There is ambiguity in the literature regarding reversible heat distribution between the half-cell reactions of the ORR and HOR [3]. Based on the data by Ramousse et al. [3], the HOR should be exothermic. This is contrary to the general practice of assuming the HOR to be athermic. Using the non-isothermal model with an exothermic HOR, it is shown that the assumption causes a cell performance drop and the maximum temperature of the cell to shift from the cathode catalyst layer (CCL) to anode catalyst layer (ACL).

Thermal management strongly affects water transport in the cell. Therefore, the thermal transport equation is solved with a detailed water management model including thermal-osmosis. The non-isothermal model predicts higher sorbed water movement from the ACL to CCL due to drying out of ionomer in the CCL when compared to an isothermal model (Figure 3). The contribution of thermal osmosis to sorbed water flux is as much as 15% as shown in Figure 3.
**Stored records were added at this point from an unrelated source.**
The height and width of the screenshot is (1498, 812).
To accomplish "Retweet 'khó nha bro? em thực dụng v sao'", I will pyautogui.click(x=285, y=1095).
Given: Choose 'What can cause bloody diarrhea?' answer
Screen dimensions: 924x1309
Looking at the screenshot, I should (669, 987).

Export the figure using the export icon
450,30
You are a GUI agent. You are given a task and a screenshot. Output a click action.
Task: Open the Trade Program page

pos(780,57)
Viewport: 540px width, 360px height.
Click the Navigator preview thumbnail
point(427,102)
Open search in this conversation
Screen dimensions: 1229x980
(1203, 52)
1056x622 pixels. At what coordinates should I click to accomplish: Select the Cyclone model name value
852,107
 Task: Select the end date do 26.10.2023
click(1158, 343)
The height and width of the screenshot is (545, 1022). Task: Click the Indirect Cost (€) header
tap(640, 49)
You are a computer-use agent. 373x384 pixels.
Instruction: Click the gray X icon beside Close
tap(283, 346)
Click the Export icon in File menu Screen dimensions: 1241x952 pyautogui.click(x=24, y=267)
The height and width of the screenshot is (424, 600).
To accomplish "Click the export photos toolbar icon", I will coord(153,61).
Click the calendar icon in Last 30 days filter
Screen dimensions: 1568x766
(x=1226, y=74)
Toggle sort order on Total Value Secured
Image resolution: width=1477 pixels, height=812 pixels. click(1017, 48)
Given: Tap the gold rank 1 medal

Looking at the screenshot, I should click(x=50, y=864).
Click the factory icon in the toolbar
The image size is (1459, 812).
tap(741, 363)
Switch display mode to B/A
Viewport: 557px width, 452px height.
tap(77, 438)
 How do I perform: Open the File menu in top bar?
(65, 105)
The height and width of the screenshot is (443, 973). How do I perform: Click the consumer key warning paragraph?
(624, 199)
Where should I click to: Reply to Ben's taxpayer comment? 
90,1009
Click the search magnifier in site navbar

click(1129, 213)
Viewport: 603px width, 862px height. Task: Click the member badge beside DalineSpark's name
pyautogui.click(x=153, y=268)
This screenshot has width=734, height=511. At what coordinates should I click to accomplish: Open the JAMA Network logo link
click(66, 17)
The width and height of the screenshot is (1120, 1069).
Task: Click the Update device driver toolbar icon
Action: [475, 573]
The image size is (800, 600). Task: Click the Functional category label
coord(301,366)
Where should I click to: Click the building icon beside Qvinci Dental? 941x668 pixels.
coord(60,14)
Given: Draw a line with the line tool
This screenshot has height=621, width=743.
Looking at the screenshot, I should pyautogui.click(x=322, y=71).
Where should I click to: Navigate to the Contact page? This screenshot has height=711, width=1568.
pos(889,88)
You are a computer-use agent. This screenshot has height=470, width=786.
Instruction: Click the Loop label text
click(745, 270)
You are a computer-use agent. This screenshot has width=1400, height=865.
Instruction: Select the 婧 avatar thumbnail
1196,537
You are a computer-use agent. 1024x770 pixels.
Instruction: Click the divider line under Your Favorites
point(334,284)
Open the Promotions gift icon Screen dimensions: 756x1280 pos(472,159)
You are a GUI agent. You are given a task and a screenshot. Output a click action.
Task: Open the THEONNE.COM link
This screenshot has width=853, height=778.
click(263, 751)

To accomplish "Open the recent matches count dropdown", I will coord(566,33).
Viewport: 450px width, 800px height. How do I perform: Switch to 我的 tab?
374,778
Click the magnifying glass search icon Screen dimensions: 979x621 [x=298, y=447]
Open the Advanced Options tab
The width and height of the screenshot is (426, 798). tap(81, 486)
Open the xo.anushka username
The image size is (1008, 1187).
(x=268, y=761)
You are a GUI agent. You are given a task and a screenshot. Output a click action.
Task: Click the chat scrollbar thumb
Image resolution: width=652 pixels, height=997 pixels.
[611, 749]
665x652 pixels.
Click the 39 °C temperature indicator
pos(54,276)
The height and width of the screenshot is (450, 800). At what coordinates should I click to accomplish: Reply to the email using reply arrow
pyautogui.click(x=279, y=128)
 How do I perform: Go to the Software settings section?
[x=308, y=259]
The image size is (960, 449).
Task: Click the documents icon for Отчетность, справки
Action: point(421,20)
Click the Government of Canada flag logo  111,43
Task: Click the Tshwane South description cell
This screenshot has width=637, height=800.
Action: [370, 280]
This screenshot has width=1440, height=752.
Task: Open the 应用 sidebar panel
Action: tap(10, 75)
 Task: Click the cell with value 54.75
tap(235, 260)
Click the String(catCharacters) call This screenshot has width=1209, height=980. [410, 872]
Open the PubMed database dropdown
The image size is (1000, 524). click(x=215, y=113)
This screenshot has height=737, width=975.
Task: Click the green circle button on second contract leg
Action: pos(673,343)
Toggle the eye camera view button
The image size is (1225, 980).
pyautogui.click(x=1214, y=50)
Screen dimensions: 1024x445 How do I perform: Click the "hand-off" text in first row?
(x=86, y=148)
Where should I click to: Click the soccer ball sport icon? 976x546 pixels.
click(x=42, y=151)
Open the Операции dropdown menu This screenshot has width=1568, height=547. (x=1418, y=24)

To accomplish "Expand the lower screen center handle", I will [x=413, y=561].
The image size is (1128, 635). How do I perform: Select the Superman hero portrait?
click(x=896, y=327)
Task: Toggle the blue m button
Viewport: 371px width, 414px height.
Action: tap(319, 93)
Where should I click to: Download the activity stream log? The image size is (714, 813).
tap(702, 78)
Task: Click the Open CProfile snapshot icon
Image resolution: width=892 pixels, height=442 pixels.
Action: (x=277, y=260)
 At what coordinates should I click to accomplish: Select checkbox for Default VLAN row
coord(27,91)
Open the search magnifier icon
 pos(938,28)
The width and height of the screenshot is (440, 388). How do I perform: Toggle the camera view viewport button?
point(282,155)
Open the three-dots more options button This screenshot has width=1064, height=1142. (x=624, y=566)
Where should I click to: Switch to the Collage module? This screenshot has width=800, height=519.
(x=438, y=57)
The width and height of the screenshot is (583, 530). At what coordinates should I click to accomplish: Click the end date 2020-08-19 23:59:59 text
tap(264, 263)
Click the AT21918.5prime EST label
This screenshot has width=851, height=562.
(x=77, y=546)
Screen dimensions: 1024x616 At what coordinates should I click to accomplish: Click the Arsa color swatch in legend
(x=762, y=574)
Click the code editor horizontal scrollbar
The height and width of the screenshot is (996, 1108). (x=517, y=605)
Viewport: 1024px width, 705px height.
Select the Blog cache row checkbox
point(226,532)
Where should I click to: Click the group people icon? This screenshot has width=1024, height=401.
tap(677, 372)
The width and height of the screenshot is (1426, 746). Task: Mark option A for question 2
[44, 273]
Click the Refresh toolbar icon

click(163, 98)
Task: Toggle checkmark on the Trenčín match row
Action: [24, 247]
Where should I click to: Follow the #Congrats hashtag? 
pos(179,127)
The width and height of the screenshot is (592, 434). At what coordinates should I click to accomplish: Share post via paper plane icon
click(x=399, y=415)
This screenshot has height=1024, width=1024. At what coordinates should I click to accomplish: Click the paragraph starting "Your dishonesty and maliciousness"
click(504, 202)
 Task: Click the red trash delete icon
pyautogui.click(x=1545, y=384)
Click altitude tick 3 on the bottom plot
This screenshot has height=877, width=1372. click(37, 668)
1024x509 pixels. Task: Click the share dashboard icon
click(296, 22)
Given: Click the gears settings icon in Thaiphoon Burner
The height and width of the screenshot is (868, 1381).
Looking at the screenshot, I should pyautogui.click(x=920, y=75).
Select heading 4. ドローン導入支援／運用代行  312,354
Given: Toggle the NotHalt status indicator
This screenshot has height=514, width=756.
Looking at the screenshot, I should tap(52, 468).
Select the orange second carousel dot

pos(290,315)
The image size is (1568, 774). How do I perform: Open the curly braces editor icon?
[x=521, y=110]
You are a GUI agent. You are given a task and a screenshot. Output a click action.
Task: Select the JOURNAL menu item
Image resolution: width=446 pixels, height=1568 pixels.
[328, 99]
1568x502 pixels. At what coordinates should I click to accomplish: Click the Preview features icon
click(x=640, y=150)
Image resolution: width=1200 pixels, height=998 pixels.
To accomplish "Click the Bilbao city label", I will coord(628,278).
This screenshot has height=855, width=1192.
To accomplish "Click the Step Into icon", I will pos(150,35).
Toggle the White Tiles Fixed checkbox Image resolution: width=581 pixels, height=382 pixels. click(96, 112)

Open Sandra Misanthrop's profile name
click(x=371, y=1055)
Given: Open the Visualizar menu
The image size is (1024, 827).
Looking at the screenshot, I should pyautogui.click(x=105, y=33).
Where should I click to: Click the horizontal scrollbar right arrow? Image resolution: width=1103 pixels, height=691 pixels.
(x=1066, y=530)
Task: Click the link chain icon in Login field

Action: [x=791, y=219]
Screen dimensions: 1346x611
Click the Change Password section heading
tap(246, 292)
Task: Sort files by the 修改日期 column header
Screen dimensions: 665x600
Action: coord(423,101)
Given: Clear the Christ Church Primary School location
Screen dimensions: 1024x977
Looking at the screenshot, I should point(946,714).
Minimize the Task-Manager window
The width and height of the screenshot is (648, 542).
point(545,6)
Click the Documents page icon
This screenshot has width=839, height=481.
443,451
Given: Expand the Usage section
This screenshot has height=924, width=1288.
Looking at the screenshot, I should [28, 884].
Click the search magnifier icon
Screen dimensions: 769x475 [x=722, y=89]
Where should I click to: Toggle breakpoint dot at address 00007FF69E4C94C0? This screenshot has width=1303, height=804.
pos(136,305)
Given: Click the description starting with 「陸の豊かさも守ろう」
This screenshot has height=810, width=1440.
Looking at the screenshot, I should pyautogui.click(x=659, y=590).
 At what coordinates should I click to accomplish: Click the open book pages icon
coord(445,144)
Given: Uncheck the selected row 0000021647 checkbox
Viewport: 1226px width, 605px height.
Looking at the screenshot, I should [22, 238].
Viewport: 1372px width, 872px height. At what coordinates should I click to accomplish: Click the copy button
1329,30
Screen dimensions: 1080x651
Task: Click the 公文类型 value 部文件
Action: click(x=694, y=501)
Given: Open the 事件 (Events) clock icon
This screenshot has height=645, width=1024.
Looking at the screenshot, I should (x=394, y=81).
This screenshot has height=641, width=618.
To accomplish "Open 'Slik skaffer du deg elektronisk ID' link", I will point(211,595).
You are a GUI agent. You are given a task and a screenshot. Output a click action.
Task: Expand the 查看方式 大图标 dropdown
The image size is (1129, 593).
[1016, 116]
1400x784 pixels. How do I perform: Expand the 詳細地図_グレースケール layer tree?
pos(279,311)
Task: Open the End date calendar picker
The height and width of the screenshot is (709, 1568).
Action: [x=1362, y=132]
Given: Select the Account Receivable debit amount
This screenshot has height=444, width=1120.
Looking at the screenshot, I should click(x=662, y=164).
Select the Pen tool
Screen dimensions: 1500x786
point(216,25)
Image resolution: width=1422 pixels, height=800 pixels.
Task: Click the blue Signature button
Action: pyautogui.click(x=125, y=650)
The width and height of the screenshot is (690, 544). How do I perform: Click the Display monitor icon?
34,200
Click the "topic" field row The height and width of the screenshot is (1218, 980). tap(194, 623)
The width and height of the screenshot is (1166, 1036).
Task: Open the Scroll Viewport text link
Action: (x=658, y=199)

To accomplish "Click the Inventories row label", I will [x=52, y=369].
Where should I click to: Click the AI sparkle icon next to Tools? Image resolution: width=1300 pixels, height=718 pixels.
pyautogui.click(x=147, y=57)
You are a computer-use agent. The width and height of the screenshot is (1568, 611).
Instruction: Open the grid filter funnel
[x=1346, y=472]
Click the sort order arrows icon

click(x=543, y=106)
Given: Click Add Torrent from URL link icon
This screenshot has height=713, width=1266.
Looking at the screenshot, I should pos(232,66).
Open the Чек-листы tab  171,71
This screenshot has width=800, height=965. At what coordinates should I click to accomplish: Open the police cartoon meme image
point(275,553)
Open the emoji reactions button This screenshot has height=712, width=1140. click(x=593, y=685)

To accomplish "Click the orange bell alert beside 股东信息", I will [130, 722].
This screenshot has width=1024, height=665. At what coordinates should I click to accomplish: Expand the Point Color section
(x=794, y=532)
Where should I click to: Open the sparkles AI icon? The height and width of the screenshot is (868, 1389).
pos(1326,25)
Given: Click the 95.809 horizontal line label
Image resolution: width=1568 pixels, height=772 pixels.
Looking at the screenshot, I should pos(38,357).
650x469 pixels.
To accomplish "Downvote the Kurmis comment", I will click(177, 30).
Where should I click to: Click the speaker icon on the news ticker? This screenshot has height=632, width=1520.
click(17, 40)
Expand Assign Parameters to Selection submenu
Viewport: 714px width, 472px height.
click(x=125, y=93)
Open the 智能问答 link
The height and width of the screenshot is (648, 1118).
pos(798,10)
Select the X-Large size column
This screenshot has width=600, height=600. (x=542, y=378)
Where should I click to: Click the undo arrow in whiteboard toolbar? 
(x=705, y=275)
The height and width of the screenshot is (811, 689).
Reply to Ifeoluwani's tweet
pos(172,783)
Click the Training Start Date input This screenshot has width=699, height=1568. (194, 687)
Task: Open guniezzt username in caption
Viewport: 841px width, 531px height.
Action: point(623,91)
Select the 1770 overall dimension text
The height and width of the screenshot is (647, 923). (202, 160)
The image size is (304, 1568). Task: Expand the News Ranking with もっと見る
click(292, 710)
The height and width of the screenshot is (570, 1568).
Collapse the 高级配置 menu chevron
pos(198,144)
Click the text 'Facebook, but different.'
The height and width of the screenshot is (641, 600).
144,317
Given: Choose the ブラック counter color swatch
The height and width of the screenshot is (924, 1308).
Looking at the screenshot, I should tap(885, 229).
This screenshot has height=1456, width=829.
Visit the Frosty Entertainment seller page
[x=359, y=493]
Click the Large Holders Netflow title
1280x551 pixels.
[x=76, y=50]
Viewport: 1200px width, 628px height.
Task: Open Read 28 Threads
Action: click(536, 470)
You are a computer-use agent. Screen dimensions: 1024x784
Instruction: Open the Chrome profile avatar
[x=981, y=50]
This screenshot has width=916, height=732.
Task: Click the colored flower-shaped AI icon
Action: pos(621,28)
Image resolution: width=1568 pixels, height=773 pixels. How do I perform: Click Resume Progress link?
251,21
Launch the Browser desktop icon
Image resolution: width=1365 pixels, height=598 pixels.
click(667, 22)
The thermal conductivity of microporous layer is found to significantly influence the cell performance predictions. If reduced considerably, the model predicts self-heating of the MEA and a complete dryout of the cell (Figure 4).

In summary, a detailed single-phase non-isothermal MEA model is developed. The non-isothermal fuel cell model governing equations include a thermal transport equation, a sorbed water transport equation, the mass and charge transport of all species, and multi-step kinetics for HOR and ORR electrochemical reactions. Using the model, the importance of several critical physical phenomena is analyzed.

References

[1] M. Secanell et al., Energy and Environmental Science, 1(3):378-388, 2008.

[2] M. Moore et al., Journal of the Electrochemical Society, 161(8), 2014.

[3] J. Ramousse et al., Journal of Power Sources, 192(2):435-441, 2009.